The Coolest Emerging US Military Technologies
"Set phasers to stun!"
Captain Kirk’s phasers (or Captain Picard’s, or Captain Sisko’s), just like the proton pack in Ghostbusters and the Death Star in Star Wars, were extremely cool military technologies which never existed in real life – and probably never will. Then again, who could have predicted nuclear weapons or robot drones 100 years ago?
The US military is working diligently to develop new technologies which might seem crazy at first, but could eventually have major implications not only for waging war, but on our everyday lives. Here are a few of the coolest.
Hoverbikes aren’t just for fictional Storm Troopers in Star Wars. New Zealand engineer Chris Malloy built a rudimentary one in 2011, set up a company with the help of a Kickstarter campaign, and developed a few prototypes. Now, Malloy Aeronautics has teamed with the United States Department of Defense to build real hoverbikes for military use. The vehicles would ideally have the same range as a helicopter, and could meet many crucial needs in the field: low-to-the-ground reconnaissance missions (with or without drivers), carrying supplies to soldiers in the field, facilitating travel across difficult terrain, and flying through narrow spaces just like a Storm Trooper.
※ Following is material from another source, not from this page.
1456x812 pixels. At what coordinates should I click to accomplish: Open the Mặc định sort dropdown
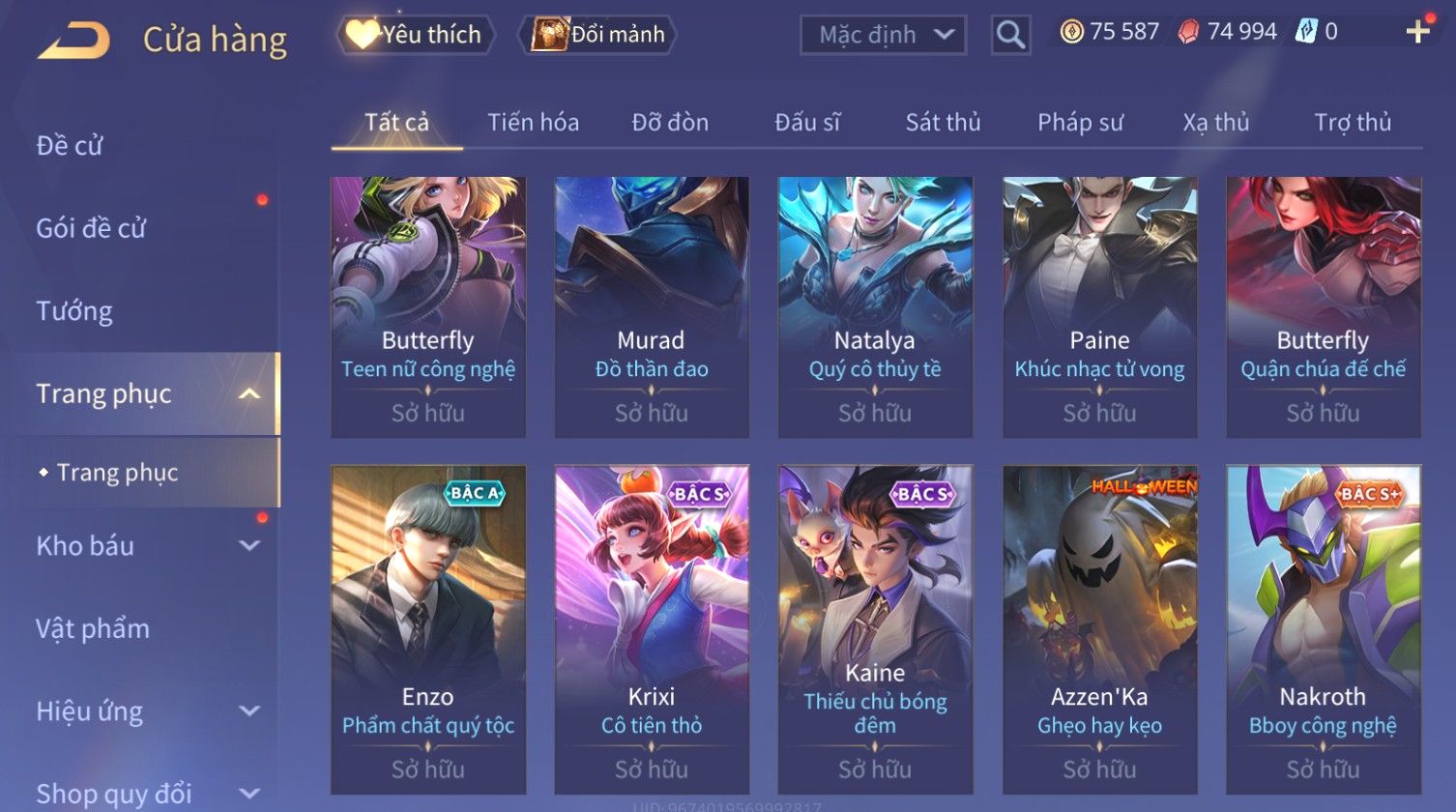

Down the road, there are possibilities for using hoverbikes on humanitarian missions, or even as cool ways for civilians to go joyriding.
The Laser Gun
The reason that Star Trek personnel used "phasers" and not "lasers" is that Gene Rodenberry and company didn’t want viewers misunderstanding what real-life lasers could and couldn’t actually do. That was in the 1960s, though, not today. The armed forces have been researching the use of military lasers and directed electromagnetic fields for a long time, and the Navy has successfully deployed a 30 kilowatt solid state laser gun on board the USS Ponce in the Persian Gulf. Tests have been so successful that the Navy is now planning another laser gun with three to five times the power, and expects it to be at sea for testing within three years. Meanwhile, a railgun which can fire ten bursts of electromagnetic energy per minute should be ready for Navy testing by the end of the decade.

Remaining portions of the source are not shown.